The case came to court in February 1957 and was heard by Mr Justice McNair.   A variety of medical opinion was sought by both sides and what was revealed in court were marked differences in practice. Mr Bolam called a distinguished psychiatrist who remarked that the decision not to provide manual restraint was ‘foolhardy’, and stated that it was his practice always to warn patients of the hazards of ECT. Other expert witnesses offered contrary views and several concurred that it was unnecessary to inform patients of the risk of fracture and agreed that Dr Allfrey had acted appropriately. One consultant psychiatrist said, ‘I have to use my judgment. Giving the full details may drive a patient away.

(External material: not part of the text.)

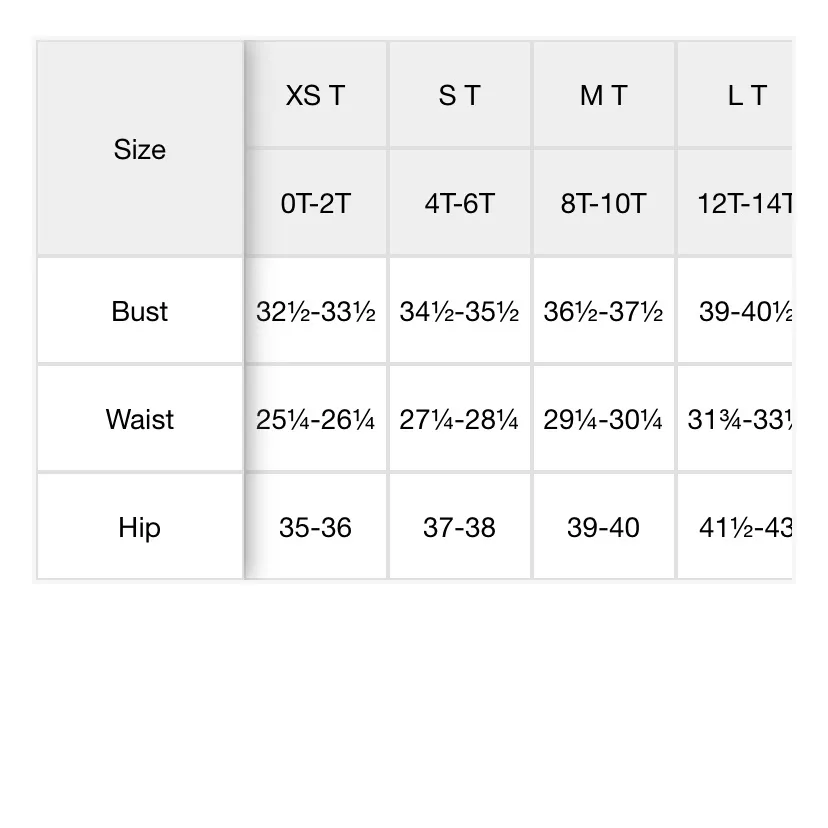Select the 35-36 hip cell
The image size is (828, 828).
tap(316, 527)
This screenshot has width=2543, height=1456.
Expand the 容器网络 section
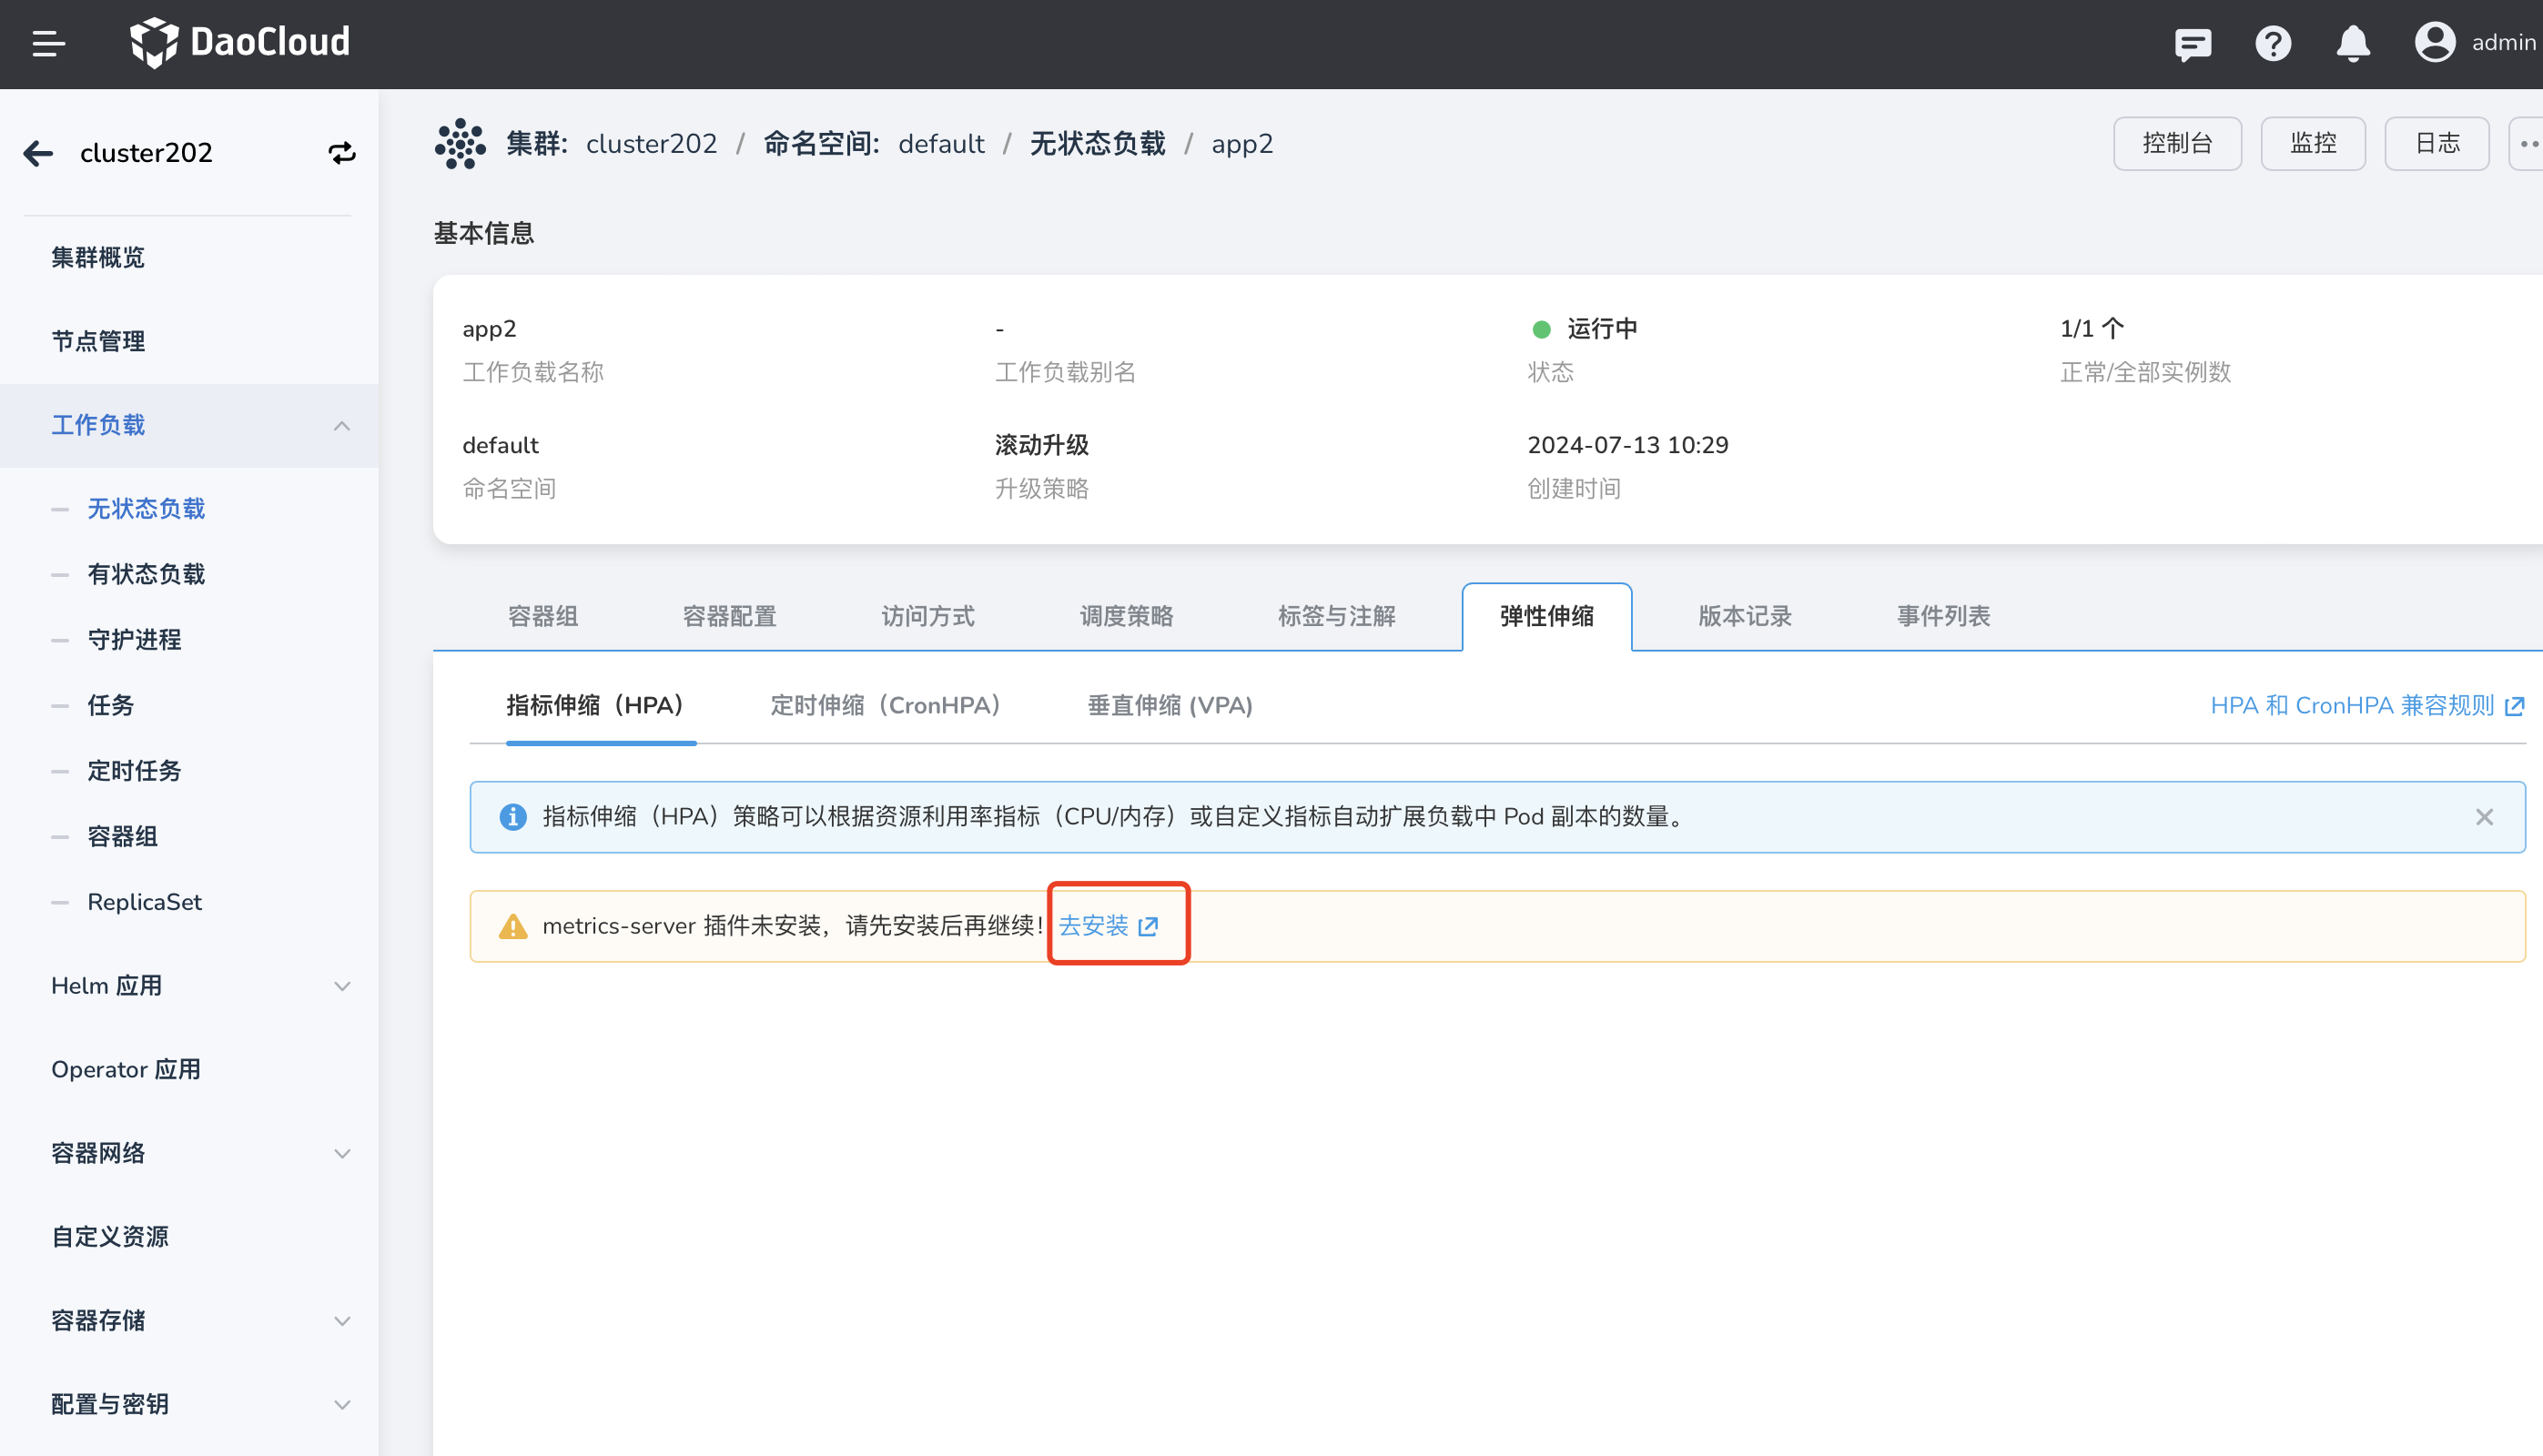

I would not say that a practitioner fell below the proper standard of medical practice when failing to point out all the risks involved.’

Some argued that the use of muscle relaxants and any form of general anaesthesia (so-called modified ECT) rather than being desirable was in fact potentially dangerous, and may even be fatal.

In the course of his summing up to the jury, Mr Justice McNair, made the following remarks on the standard of proof in a negligence suit.

‘How do you test whether this act or failure is negligent? In an ordinary case it is generally said, that you judge that by the action of the man in the street. He is the ordinary man. In one case it has been said that you judge it by the conduct of the man on the top of a Clapham omnibus. He is the ordinary man. But where you get a situation which involves the use of some special skill or competence, then the test whether there has been negligence or not is not the test of the man on the top of a Clapham omnibus, because he has not got this special skill. The test is the standard of the ordinary skilled man exercising and professing to have that special skill.’

He went on to enunciate the principle, which is at the heart of the now so-called Bolam Test:

‘A doctor is not guilty of negligence if he has acted in accordance with a practice accepted as proper by a responsible body of medical men skilled in that particular art. … Putting it the other way round, a doctor is not negligent if he is acting in accordance with such a practice, merely because there is a body of opinion that takes a contrary view.’

Applying this principle, the jury, while expressing their sympathy for Mr Bolam, found for the defendants.

Criticisms of the Bolam Test

The principle that underpinned the definition of clinical negligence would be used for the next 50 years and would be upheld by the House of Lords in several important test cases. However, it has not been without criticism. To pass the Bolam Test an alleged clinical negligence must be compared with what is done in standard practice, rather than what should be done. Thus, if bad practice is the norm, no negligence can be proved.

Some feel that this approach stacks the odds against any patient who claims clinical negligence. In 1997, a House of Lords ruling on another case (Bolitho v. City and Hackney Health Authority) applied the Bolam Test but sought to clarify it by offering a modification. Where there are conflicting bodies of expert medical opinion, if the actions proposed by a body of responsible doctors is not demonstrably reasonable and cannot withstand logical analysis in the court, it will not necessarily constitute a defence. In other words, you cannot defend against negligence on the basis of a practice just because it is current—it also has to be reasonable or logical.

Many countries, whose legal systems are derived from English law, have also used the Bolam Test, but some have developed different approaches to the assessment of clinical negligence. In Australia, for example, there has been a rejection of the Bolam Principle in favour of greater patients’ rights.

Conclusion

In that courtroom in 1957 medico-legal history was made, but one man, the unfortunate patient at the centre of it all, hobbled out despondent. The judge, who had described Mr Bolam as being in a ‘hopeless condition’ in the witness box, where he ‘told the tragic story of [his] sufferings and his experience’ could offer him no damages. What he did offer him, however, was a form of immortality. Mr Bolam has now been dead for several decades, but the principle that bears his name, and which deprived him of any compensation for his injuries, lives on.